Wilde in the country

Kim Wilde may have swapped pop music for plants, but she’s still a rock chick at heart. She showed Anna Magee around the Hertfordshire home she shares with her husband, Hal, and children Harry and Rose.

I’ve always loved plants. We moved from a semi in Greenwich to an idyllic thatched cottage in Hertfordshire when I was eight. I remember the effect the countryside had on me – the smell of the forest, the funghi, the bracken, the rain, the dead leaves, the animals – an assault on the senses. I still live in Hertfordshire now and it feels more like home than anywhere else I’ve lived.
We were a musical family. My mum was a backing vocalist, my dad and brother Rich would play the same guitar riff over and over and I’d constantly be yelling at him to shut up. That riff turned into ‘Kids in America’, the song that changed my life.
Getting famous was like a fairy tale. I went to a gig with my brother and all these established musicians were there, like Suggs and The Clash. I had just dyed my hair blonde and made it spiky, and a couple of people asked who I was. A few months later I went to Mickey Most’s [record producer] studio with my brother and Most said to me, ‘I think we could make you a star’. It was that corny.
Money didn’t mean anything to me then. I was a solo girl living in London, having a laugh, singing a few songs. I had no responsability. For a while it was great.
Going on tour opened my eyes. I was only 19 and colliding with all sorts of different people in the music industry; some good, others not. I guess I grew up then.
I thought I’d be married by 30. Instead, I was going from one bad relationship to another. I was holding out to meet The One and buy my dream house with him but in the end I thought, ‘Sod it, I’ll get on with the second bit on my own and see what happens’. So I bought this place, a converted barn, and moved in alone.
It used to look like Adam Ant’s house. It had faux Baroque ceilings and gilded fittings. Thank God we refurbished! I wanted it to have a real English country feel: informal, friendly, shabby chic. I think we’ll be here forever.
At 36 I thought, ‘I’m wasting my time’. I put loads of effort into an album and it didn’t sell. Then Pete Townsend sent me a script for the musical Tommy, which he was producing. The audition was the hardest thing I’d ever done, but I got the part. The show was in the West End for a year and in it I met my husband, Hal [Fowler, actor and producer]. He was my love interest on and off stage.
I felt trapped by my music career. But Hal saw me as just Kim – not Kim Wilde, Pop Star – and with him I felt I could do anything, for the first time in my life. He absolutely loved me. He was also incredibly sexy! We married six months after we met.
I only started garden designing so I could sort out the land here. When I was pregnant with Harry, I went to a local college to learn a bit about it. Our teacher talked about plants like they were friends, raising the status of a weed to that of a rare flower.
Plants are classy. They’re vulnerable, like a beautiful woman who doesn’t know it.
Garden designing was a revelation. I was like a born-again Christian – I had to know everything and plant it all! It’s like theatre: you create a scene, but instead of leaving the stage, plants stay and grow.
I adore the forest we’ve created here. Hal, the kids (Harry, six, and Rose, four) and I spend hours there. We’re creating an area for wildlife, with structures, sculptures and places for the children to hide and play. We’re going to open it to local kids, too.

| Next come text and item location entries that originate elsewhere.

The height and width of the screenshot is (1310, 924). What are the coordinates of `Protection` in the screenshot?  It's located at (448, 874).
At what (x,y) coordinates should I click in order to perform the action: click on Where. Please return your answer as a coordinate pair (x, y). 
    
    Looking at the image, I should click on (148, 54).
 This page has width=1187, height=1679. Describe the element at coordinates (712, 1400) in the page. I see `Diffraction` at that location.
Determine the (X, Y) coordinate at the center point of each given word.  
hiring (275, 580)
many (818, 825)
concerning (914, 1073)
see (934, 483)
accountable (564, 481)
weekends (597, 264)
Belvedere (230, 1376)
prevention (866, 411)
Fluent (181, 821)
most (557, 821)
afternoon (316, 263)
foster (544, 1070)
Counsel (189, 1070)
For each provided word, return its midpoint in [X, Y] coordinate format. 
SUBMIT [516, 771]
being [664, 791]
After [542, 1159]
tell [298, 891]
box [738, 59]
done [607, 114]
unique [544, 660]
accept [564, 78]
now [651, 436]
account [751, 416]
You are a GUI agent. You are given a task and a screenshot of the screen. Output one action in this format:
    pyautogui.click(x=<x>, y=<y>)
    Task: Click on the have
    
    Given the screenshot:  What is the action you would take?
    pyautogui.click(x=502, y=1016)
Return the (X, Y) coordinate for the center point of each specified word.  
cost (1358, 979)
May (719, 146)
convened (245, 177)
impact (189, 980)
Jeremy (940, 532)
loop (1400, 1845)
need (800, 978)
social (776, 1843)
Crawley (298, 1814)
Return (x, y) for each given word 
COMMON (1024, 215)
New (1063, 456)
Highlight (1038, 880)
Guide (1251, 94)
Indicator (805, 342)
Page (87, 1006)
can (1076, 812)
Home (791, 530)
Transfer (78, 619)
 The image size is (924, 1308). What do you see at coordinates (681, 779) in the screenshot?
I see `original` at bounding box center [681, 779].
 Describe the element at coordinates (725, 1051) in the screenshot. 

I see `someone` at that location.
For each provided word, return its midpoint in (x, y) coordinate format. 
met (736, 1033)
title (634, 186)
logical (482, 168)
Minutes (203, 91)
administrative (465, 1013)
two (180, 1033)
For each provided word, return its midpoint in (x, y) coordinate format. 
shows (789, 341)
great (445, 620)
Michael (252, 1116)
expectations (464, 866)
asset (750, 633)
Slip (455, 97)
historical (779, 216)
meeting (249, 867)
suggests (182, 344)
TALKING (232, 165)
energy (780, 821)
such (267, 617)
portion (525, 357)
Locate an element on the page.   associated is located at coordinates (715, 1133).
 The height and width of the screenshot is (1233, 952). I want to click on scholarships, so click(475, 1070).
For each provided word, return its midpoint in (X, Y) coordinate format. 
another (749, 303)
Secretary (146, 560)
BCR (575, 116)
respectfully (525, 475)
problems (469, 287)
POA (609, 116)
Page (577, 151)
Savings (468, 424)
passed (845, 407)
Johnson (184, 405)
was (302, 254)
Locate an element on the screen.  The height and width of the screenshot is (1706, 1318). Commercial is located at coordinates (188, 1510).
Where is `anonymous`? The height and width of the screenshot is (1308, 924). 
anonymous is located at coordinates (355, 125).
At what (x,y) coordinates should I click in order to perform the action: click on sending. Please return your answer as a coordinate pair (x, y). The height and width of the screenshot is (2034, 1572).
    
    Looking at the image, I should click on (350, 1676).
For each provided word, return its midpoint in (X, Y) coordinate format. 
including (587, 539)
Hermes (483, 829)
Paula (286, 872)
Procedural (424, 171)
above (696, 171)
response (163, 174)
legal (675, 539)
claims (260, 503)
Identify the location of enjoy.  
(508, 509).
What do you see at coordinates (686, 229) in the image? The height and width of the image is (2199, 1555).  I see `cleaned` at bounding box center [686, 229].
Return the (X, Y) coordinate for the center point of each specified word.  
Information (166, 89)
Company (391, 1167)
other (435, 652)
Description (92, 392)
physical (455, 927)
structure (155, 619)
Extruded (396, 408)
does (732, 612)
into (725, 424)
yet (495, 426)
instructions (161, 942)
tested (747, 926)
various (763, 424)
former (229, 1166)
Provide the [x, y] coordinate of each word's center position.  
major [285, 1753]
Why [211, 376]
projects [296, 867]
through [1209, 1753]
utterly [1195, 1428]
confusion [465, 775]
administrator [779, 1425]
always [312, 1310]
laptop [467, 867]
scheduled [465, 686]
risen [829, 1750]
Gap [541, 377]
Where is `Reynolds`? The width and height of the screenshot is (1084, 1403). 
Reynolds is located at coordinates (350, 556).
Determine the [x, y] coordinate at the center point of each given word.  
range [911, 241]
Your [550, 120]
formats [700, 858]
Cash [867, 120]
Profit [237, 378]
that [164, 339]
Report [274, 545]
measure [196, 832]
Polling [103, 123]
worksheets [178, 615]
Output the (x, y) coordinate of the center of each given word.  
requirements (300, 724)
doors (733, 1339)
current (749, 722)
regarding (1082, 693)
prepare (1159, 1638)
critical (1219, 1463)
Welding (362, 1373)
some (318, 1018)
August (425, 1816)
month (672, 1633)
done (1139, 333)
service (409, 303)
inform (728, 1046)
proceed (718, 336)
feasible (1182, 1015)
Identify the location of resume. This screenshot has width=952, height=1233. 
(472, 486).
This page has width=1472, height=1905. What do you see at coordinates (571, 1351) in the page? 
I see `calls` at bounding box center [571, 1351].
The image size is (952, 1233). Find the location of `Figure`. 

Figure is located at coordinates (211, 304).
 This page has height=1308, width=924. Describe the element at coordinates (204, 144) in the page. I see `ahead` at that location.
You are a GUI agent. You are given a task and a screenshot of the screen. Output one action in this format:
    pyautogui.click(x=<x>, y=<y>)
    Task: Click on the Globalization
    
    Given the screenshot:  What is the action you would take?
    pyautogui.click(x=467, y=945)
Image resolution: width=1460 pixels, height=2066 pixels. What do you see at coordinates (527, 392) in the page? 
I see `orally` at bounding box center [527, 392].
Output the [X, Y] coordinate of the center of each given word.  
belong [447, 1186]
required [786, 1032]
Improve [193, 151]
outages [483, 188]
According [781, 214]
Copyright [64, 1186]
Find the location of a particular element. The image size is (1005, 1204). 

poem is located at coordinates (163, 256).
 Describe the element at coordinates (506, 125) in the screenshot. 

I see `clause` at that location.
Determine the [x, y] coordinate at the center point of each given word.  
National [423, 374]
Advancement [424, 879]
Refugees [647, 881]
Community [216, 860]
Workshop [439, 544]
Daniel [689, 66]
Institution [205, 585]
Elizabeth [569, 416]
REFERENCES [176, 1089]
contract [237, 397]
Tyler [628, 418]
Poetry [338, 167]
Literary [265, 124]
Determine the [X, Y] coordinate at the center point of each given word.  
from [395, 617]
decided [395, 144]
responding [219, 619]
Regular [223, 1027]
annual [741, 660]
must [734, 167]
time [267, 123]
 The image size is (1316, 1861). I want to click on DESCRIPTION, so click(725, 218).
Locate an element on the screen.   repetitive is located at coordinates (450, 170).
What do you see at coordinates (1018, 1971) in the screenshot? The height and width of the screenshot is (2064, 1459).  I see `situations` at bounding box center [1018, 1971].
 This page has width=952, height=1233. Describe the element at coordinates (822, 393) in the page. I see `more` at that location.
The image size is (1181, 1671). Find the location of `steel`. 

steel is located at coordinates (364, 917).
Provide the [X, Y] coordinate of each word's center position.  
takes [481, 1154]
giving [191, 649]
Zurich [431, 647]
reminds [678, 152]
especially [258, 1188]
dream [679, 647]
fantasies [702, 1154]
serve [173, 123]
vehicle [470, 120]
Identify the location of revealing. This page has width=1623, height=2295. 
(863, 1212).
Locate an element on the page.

My bikini days are over. I have always been a dieter and have copped quite a bit of flak from the press about my weight, but hey – bikinis are over-rated! I’ve tried them all: the Atkins diet, food combining, fat-free, grapefruit and egg (hungry and stinky), the cabbage soup diet…
I did a detox in Thailand. It was for a reality TV show and involved twice-daily colonic irrigation! I cringed at first but felt amazing after. These days I work out with a trainer and haven’t felt so good about my body in years. Now I feel strong. As for dieting, Hal is too good a cook for that.
I get detached from myself, especially before my period. My PMS got worse after I had my babies. I talked to no one, but since I started taking Evening Primrose Oil, magnesium and Vitamin B6, it’s virtually gone. I do think supplements help – I love stocking up in Holland & Barrett.
Sometimes I garden in just my knickers – and platforms. My favourite shoes are knackered old cream things with chunky heels. As soon as I get out of bed I put them on. That’s the only weird thing I do.

I love Peter Andre. I just want to take him home and put him out in the garden. I loved watching I’m a celebrity… but I wouldn’t go on a reality show now. I turned down Hell’s Kitchen – being shouted at isn’t my favourite thing. I would have spent two weeks being bullied and then crumpled in a heap. The idea of doing that publicly doesn’t appeal.
I’m a rock ‘n’ roll gardener. I had some tight brown leather pants made for the 1980s tours I do with artists like Nik Kershaw and The Human League. For the next one in December (the ‘Here and Now’ tour) I’ll be transforming myself from the quintessential English rose I’ve become into a leather-clad femme fatale.
My life is completely absurd. One minute I’m in front of thousands of people going mad in a top slashed to my navel, and the next I’m sitting in Wyevale Garden Centre signing autographs for people who want to know what’s wrong with their Ficus benjamina and there’s a life-size Noddy scaring all the children. I sit there and think, my life is bizzarre; a black comedy. And everything I ever wanted.